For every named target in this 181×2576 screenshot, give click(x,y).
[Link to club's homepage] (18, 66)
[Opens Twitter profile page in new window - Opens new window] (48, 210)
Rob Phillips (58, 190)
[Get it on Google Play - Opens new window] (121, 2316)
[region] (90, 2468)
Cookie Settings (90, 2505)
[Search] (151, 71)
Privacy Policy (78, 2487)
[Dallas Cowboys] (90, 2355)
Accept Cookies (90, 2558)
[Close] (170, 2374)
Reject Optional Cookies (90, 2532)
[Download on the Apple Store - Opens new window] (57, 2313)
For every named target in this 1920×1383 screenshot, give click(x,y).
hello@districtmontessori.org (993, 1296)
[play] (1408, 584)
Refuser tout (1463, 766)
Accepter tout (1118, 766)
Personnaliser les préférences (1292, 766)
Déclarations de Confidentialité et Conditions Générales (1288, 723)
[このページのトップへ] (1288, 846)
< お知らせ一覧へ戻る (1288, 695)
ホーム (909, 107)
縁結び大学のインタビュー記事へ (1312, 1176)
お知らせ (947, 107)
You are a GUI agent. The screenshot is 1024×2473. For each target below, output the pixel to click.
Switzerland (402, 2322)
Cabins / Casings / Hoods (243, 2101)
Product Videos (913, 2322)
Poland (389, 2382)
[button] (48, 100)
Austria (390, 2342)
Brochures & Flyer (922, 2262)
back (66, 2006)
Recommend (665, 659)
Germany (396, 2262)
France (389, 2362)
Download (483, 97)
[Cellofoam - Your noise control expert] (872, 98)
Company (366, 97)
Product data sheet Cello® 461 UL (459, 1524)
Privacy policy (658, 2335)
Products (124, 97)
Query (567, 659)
####################
### Brief:
Using the entries above, extract exactly the span from the line with "ホーム (909, 107)" to the line with "Recommend (665, 659)", both lines included; leave out everything else.

### Task solution:
ホーム (909, 107)
縁結び大学のインタビュー記事へ (1312, 1176)
お知らせ (947, 107)
You are a GUI agent. The screenshot is 1024×2473. For each target below, output the pixel to click.
Switzerland (402, 2322)
Cabins / Casings / Hoods (243, 2101)
Product Videos (913, 2322)
Poland (389, 2382)
[button] (48, 100)
Austria (390, 2342)
Brochures & Flyer (922, 2262)
back (66, 2006)
Recommend (665, 659)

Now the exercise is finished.